Aurore Bergé, cheffe de file des députés Renaissance, a décidé de retirer son propre texte sur le sujet. Devant les députés, elle a livré un témoignage émouvant, racontant que sa mère avait eu recours à un avortement qui ne s'est «pas très bien passé», «dans un moment où c'était illégal dans notre pays».
L'écriture du texte a évolué lors des débats pour répondre à certaines réticences: la proposition initiale des Insoumis mentionnait le droit à la contraception, et sa formulation faisait craindre à certains l'instauration d'un droit à l'avortement sans limites.
Droit non «inconditionnel» selon le Rassemblement national
Quoi qu'il en soit, Mathilde Panot, comme de nombreux députés, a exhorté le gouvernement à présenter son propre projet de loi pour constitutionnaliser l'IVG.
Un texte venant du gouvernement devrait lui aussi obtenir l'aval du Sénat, mais, contrairement à une proposition d'initiative parlementaire, il ne nécessiterait pas d'être soumis en fin de course à un référendum. Une épreuve redoutée, tant elle pourrait, craignent certains, mobiliser les réseaux anti-avortement.
Les débats ont duré de longues heures, alors qu'au sein du groupe LR, montaient au front les membres de l'Entente parlementaire pour la famille, favorables à un «équilibre» entre «liberté de la femme» et «protection de la vie à naître».
Le groupe RN, dont des membres ont eu des positions hostiles à l'avortement, ont défendu des arguments comparables. «Pas un seul mouvement politique représentatif» n'est contre l'avortement, mais ce droit n'est pas «inconditionnel», avait fait valoir Marine Le Pen, absente au moment du vote, en référence aux délais pour l'IVG et à la clause de conscience des médecins.

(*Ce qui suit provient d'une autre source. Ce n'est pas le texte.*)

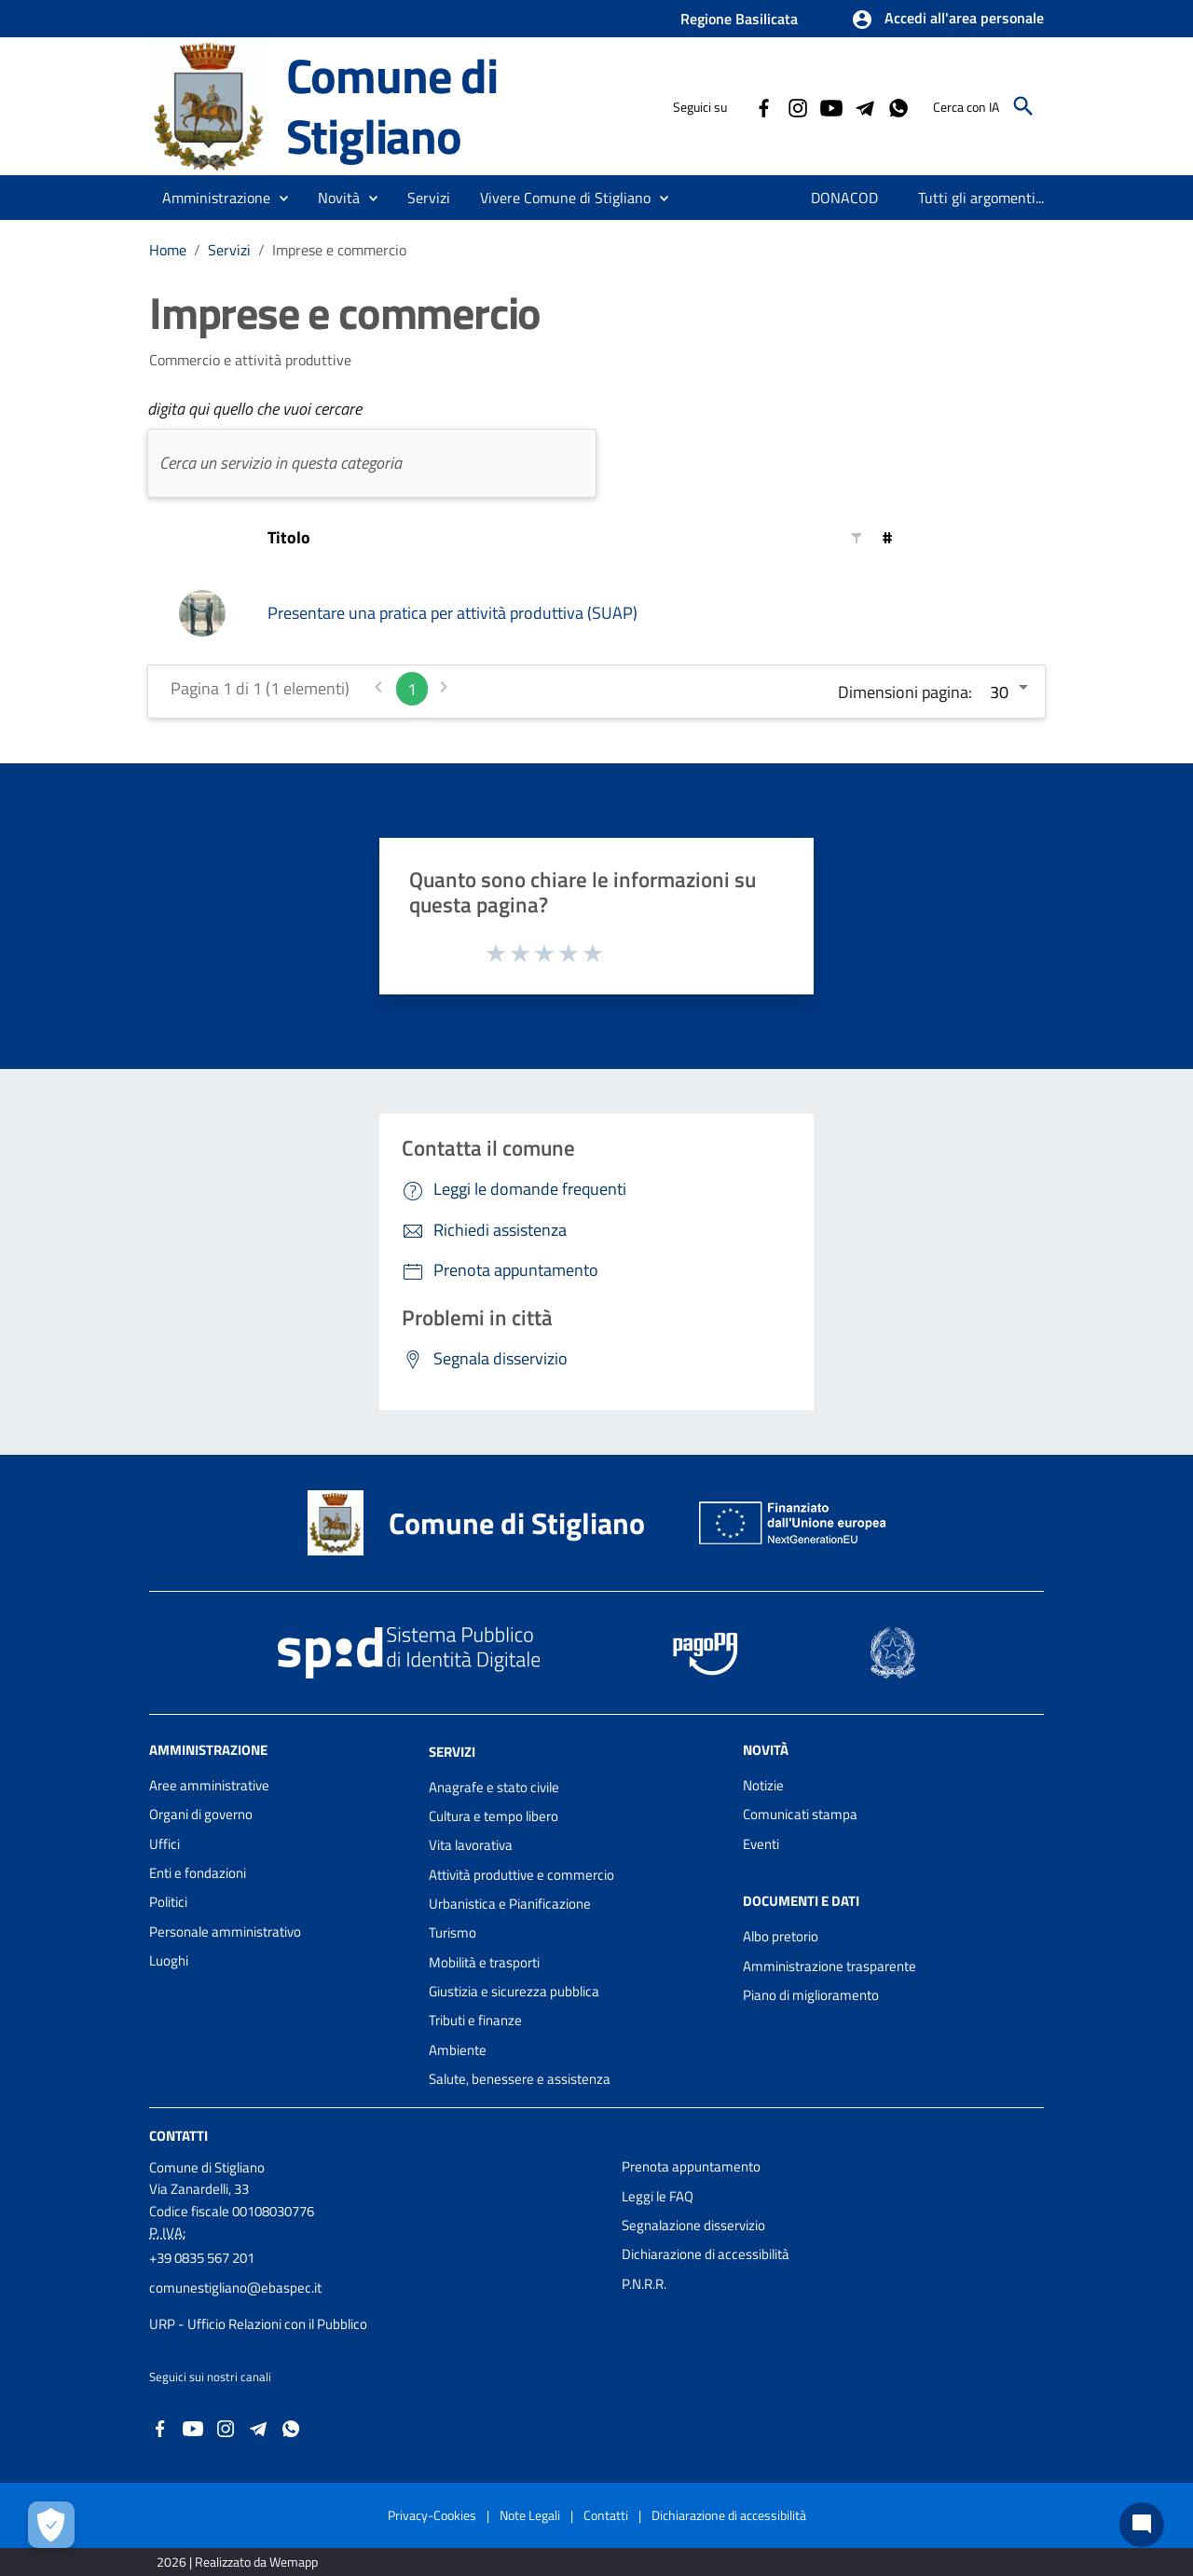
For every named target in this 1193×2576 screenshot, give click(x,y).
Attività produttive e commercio (521, 1874)
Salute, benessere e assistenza (519, 2079)
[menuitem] (845, 197)
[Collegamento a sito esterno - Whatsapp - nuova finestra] (897, 106)
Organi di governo (201, 1814)
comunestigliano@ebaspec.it (235, 2287)
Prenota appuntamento (691, 2166)
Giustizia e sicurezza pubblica (514, 1991)
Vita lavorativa (471, 1845)
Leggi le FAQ (657, 2196)
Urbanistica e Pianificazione (510, 1903)
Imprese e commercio (339, 250)
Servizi (229, 250)
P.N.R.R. (644, 2284)
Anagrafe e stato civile (494, 1787)
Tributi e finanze (475, 2020)
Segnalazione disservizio (693, 2225)
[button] (947, 19)
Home (167, 250)
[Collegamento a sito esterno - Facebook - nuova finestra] (763, 106)
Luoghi (168, 1960)
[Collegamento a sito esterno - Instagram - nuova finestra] (797, 106)
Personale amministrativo (225, 1931)
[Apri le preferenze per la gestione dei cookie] (51, 2524)
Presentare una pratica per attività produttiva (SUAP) (452, 612)
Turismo (452, 1932)
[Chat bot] (1141, 2524)
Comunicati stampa (800, 1814)
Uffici (164, 1844)
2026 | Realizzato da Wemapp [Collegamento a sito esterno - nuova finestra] (237, 2561)
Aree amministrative (209, 1785)
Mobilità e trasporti (484, 1962)
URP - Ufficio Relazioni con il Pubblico (258, 2324)
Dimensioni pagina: (905, 692)
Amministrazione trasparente (829, 1966)
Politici (168, 1901)
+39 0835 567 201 (201, 2257)
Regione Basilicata (739, 18)
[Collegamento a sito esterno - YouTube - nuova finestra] (830, 106)
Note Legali (530, 2515)
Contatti (178, 2135)
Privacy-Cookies (432, 2515)
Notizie (763, 1785)
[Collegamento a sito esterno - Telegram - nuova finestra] (864, 106)
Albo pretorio (780, 1936)
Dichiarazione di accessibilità (705, 2254)
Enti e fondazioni (197, 1873)
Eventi (761, 1844)
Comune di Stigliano (392, 105)
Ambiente (458, 2050)
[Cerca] (1023, 106)
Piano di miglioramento (811, 1995)
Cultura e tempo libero (493, 1816)
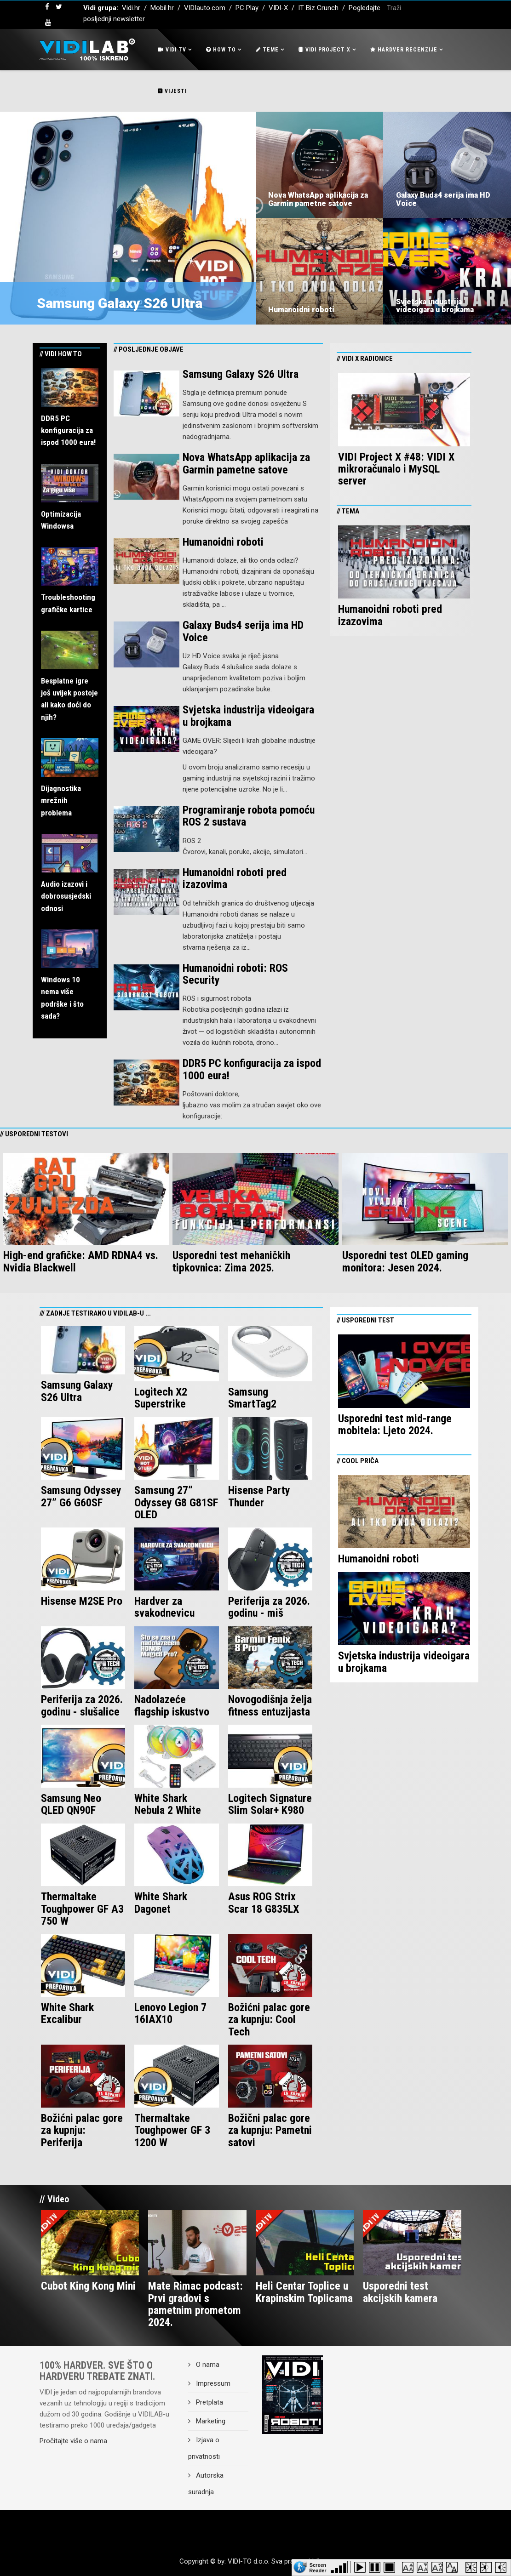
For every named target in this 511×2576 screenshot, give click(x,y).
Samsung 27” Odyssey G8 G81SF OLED (176, 1502)
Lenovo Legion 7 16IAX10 (170, 2013)
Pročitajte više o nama (73, 2441)
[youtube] (48, 22)
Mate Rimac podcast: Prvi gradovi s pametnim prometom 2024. (195, 2304)
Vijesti (172, 91)
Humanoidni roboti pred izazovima (235, 878)
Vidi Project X (324, 49)
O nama (206, 2364)
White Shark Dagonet (160, 1902)
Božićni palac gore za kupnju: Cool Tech (269, 2019)
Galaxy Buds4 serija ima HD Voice (443, 199)
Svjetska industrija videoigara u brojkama (435, 305)
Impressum (212, 2383)
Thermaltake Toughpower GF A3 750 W (82, 1908)
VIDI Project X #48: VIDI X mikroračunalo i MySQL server (396, 469)
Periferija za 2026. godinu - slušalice (82, 1705)
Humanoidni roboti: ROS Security (235, 974)
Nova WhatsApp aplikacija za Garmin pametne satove (318, 199)
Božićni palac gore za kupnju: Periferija (82, 2130)
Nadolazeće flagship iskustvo (171, 1705)
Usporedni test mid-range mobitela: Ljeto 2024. (395, 1424)
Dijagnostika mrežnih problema (61, 800)
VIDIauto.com (204, 8)
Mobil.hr (162, 8)
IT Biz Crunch (318, 8)
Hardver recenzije (403, 49)
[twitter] (59, 7)
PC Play (246, 8)
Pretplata (208, 2402)
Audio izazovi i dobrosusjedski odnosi (66, 896)
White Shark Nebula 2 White (167, 1804)
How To (221, 49)
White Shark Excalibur (67, 2013)
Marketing (209, 2421)
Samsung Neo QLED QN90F (71, 1804)
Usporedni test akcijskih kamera (400, 2292)
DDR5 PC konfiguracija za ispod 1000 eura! (68, 430)
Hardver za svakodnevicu (164, 1607)
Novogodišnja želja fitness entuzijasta (270, 1705)
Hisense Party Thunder (259, 1496)
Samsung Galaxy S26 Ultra (119, 303)
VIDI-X (279, 8)
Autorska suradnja (206, 2483)
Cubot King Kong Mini (88, 2286)
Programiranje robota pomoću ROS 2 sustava (249, 816)
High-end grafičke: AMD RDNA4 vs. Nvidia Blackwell (80, 1261)
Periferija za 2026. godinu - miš (269, 1607)
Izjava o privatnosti (204, 2448)
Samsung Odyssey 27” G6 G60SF (81, 1496)
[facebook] (47, 7)
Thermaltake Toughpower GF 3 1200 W (172, 2130)
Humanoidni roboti (301, 309)
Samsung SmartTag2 (252, 1397)
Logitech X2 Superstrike (160, 1397)
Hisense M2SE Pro (81, 1601)
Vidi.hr (132, 8)
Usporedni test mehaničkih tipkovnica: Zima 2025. (231, 1261)
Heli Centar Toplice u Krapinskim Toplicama (304, 2292)
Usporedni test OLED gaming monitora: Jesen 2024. (405, 1261)
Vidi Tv (172, 49)
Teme (267, 49)
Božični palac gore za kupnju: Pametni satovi (270, 2130)
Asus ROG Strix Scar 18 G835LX (263, 1902)
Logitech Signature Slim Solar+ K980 (270, 1804)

L'ombre de l'affaire Quatennens
Des «prétextes» pour «ne pas dire que vous êtes contre l'avortement», leur a lancé Mathilde Panot, qui a dénoncé, comme le Garde des Sceaux Eric Dupond-Moretti, l'«obstruction parlementaire» de la droite et de l'extrême droite avec leurs centaines d'amendements, parfois sans lien avec le sujet.
LR et RN se sont finalement partagés entre pour, contre et abstention.
La séance a connu des pics de tension concernant le député LFI Adrien Quatennens, accusé de violences conjugales par son épouse. Une affaire que ne se sont pas privés d'évoquer les adversaires des Insoumis dans l'hémicycle. Le «combat» pour la «défense des droits des femmes» ne «souffre aucune compromission», a lancé Sarah Tanzilli (Renaissance).